▸ DATASET RECORDS
----------------

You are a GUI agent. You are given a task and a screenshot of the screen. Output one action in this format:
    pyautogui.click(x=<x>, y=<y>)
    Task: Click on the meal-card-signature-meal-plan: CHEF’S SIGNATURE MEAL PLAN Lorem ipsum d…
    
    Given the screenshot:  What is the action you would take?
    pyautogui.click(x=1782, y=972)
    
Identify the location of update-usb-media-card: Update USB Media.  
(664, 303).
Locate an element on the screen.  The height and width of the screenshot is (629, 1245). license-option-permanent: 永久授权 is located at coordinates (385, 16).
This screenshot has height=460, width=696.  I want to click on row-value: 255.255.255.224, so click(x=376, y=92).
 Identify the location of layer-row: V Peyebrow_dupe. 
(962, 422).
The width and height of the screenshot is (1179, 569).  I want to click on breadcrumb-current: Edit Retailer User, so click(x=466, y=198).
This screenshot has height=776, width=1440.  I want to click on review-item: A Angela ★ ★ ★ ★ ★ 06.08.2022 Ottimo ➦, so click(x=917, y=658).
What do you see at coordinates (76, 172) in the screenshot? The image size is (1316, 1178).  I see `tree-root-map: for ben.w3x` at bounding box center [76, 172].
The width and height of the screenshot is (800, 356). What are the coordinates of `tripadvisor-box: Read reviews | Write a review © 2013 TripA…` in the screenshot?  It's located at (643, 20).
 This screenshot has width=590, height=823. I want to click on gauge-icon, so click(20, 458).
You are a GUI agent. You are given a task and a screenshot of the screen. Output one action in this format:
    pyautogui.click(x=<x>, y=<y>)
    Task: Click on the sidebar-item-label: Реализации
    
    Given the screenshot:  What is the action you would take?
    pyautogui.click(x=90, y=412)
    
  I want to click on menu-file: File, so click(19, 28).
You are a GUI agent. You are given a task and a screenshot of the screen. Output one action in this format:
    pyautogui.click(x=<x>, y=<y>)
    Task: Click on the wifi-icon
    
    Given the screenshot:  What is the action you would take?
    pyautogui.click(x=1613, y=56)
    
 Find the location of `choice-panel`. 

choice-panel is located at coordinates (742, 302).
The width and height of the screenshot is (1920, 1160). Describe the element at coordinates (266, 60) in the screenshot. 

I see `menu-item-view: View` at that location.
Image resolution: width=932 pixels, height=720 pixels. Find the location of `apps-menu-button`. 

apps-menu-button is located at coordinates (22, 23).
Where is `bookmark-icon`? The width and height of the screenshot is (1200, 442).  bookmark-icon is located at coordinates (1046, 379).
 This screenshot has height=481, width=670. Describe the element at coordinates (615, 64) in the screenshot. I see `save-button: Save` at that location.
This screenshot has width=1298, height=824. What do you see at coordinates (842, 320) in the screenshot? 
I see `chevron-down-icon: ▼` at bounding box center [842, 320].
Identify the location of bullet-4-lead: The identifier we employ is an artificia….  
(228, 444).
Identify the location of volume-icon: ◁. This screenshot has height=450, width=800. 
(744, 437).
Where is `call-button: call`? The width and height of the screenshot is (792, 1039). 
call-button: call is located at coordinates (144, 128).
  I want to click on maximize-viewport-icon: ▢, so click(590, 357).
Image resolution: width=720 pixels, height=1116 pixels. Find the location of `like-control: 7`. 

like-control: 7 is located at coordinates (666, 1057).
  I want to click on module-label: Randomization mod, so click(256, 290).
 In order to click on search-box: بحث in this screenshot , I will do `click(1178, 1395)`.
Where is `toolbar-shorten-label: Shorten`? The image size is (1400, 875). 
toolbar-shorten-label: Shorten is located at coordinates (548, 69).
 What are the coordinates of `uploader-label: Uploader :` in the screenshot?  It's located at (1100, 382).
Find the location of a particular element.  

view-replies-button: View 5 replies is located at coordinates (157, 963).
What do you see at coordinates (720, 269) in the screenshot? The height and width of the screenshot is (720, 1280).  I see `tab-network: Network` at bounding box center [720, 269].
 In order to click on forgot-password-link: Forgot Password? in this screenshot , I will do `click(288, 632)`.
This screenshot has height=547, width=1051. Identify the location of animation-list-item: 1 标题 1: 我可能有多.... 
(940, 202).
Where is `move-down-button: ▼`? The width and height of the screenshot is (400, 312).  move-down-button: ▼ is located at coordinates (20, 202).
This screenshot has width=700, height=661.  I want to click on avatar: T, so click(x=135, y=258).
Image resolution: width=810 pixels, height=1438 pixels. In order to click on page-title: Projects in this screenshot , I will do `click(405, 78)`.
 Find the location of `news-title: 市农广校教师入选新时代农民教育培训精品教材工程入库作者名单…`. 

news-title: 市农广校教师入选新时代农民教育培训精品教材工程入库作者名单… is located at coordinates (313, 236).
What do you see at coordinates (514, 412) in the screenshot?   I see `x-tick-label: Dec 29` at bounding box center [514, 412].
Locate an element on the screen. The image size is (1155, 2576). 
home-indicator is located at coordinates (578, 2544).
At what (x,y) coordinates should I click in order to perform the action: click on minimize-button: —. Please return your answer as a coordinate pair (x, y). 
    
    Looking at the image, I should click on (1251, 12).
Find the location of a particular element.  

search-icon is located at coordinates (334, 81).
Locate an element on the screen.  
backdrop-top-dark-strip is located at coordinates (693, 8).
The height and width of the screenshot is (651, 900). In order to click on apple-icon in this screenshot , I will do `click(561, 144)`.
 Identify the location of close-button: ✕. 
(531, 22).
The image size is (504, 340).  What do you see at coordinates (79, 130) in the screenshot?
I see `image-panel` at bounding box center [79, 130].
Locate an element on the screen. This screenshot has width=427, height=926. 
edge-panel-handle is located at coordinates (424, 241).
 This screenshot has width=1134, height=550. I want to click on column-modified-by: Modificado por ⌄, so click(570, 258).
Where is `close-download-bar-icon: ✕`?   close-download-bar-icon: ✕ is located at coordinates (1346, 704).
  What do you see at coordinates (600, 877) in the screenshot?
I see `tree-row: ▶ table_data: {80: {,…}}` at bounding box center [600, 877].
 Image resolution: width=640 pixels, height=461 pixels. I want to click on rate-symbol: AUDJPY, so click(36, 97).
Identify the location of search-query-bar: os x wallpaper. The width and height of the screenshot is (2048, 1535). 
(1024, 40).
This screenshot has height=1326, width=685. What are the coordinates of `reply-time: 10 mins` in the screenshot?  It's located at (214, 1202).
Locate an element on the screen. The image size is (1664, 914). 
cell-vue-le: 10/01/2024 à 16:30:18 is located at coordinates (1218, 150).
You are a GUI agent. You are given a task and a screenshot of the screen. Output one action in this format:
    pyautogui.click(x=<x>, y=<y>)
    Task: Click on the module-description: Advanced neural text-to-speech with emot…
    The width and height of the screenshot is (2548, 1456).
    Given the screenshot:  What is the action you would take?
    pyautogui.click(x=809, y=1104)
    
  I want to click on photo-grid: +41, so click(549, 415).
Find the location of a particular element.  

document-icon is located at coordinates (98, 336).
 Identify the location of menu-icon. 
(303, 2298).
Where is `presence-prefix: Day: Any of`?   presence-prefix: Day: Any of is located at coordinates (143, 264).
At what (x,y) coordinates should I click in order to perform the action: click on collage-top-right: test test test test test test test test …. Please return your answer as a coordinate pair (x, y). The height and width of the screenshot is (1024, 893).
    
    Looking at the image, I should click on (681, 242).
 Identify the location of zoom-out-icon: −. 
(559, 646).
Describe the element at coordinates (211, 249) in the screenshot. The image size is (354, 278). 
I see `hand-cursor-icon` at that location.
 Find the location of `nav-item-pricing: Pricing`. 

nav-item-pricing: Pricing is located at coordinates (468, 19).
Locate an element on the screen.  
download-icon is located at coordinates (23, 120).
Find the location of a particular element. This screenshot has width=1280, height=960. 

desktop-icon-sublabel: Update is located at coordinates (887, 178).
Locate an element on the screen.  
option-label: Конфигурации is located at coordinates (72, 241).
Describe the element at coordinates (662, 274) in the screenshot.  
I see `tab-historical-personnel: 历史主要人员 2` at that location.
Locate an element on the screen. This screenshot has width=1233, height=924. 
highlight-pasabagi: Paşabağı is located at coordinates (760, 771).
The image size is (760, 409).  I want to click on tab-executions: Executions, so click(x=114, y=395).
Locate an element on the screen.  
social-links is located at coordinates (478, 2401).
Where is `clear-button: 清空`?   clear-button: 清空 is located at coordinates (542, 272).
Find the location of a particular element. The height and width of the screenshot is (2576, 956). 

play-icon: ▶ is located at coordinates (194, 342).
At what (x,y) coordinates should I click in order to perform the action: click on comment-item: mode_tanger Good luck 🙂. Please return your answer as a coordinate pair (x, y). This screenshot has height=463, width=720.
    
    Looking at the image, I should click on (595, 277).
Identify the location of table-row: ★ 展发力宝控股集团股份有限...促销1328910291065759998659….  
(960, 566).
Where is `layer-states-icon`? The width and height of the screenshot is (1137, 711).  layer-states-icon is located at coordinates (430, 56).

----------------

▸ TRY IT
Find every line in the data above that contains the string "control", and copy each of those lines in full.

▸ TASK ANSWER
Image resolution: width=720 pixels, height=1116 pixels. Find the location of `like-control: 7`. 
like-control: 7 is located at coordinates (666, 1057).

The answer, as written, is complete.